Me:  “Now I am stuck!!  I want you to be happy, because I like you, but if I don’t do what you want, I’m scared that I’ll disappoint you and then you won’t like ME!!!”

Being one-third my size, she did not try to push me, but she did try the other parent’s response: abandonment.  Looking away she announced, “I’m ignoring you.”

I then shared my sadness at feeling ignored by her, whom I liked, and said in a hopeful, lonely voice that I hoped she would talk to me again soon!  (This modeled for her how to articulate a complex relationship with feeling.  I suspect she had never heard this before.)

She suddenly became vulnerable herself.  “You’re scaring me, Robert!…..You know how come I’m afraid of you?”

Me:  “How come you’re afraid of me?!”  (Repeating her phrase tells her both that I’m listening, and avoids distracting from the huge window she is about to open onto her own thoughts and feelings.)

“Because,” she nearly spit in self-protective anger, “I WAS TREATED LIKE A LITTLE STUPID IDIOT MY WHOLE ENTIRE LIFE!!!”

I quickly reflected my feelings, while matching her vitality affect.  “I AM SO SORRY TO HEAR THAT!!!”  And I continued to share my own affective response to the thought of a child being treated like a ‘little stupid idiot’ her whole entire life.  Almost wailing I said, “Oh!  I am sad to think of you being treated that way!!”

Then, I introduced my curiosity: “What did you do?!  How did you cope?”  (Note:  It sometimes requires a cool hand at the tiller to steer away from knee-jerk reassurances such as, “You’re NOT an idiot! How could anybody treat you like that!!?”  But reassurance shuts down feelings, while I wanted to articulate her need for a way out – What shall I do?  How shall I cope!?)

Now she deepened into her memory but still could not differentiate her inner life (remembering the past) from her outer life (being here now).  She could not yet reflect from the safe emotional present, as most adults do.  She was still emotionally in the past, stuck in the memories and trying to manage her old feelings by making others change (“instrumental” use of affect) instead of describing her feelings to deepen connection (“signal” use of affect).

Suddenly she glowered fiercely at me.  “If you ever hit anybody in my family – I’ll shove that notepad down your throat!!”

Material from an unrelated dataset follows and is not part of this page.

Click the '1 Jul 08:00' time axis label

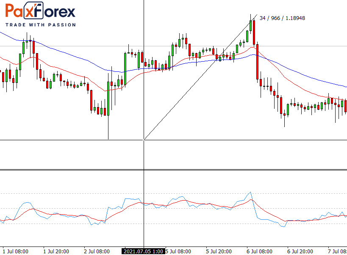click(x=16, y=251)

That was low-hanging emotional fruit, for which I was extremely grateful.  It is important to not waste it with the following abstractions:  (‘How do you think that makes ME feel!?’) would demand of her a complex ability to feel empathy for others.  (‘I can teach you to relax and let go of those old hurts.’) would go prematurely to cognitive solutions while she is stuck in a state of highly dysregulated emotion; I would be abandoning her in freefall with her scary feelings.  Such a response would be congruent with van der Kolk’s theme of The Body Keeps the Score, emphasizing meditation and other pulse-slowing approaches to stored childhood trauma.  Yet this path would be premature to where she was in this moment.  I still had to establish safety, and co-regulation of her affect.

Accepting the low-hanging emotional fruit (“…I’ll shove that notepad down your throat”) I match her harsh vitality affect again: “(gasp!)  Somebody shoved something down your throat!!”

Immediately she is able to reflect on the past, protected by the empathy I am giving her in the present.

“Instead of spanking me every time I was naughty I had to bite into the bar of soap and chew it and swallow it!  And I didn’t get any water!”

She is tearing up.  And as I imagine being her being made to eat soap, my own eyes fill, I bite my lip, and my mouth turns deeply down in empathy.

She looks at the ceiling.  “And if you cry, Robert, I’ll burst out into tears!!!”

For the rest of our session we had trust.  I had helped her feel understood beneath all her fierce threats, by responding only to the feelings under the behavior, and responding preverbally (voice, facial expression, mirroring affect) instead of with cognitive insight.

Co-regulated at last, this aggressive child was finally free to reflect on her life from a safe, outside perspective, something parents usually, unconsciously, provide to children from birth onward.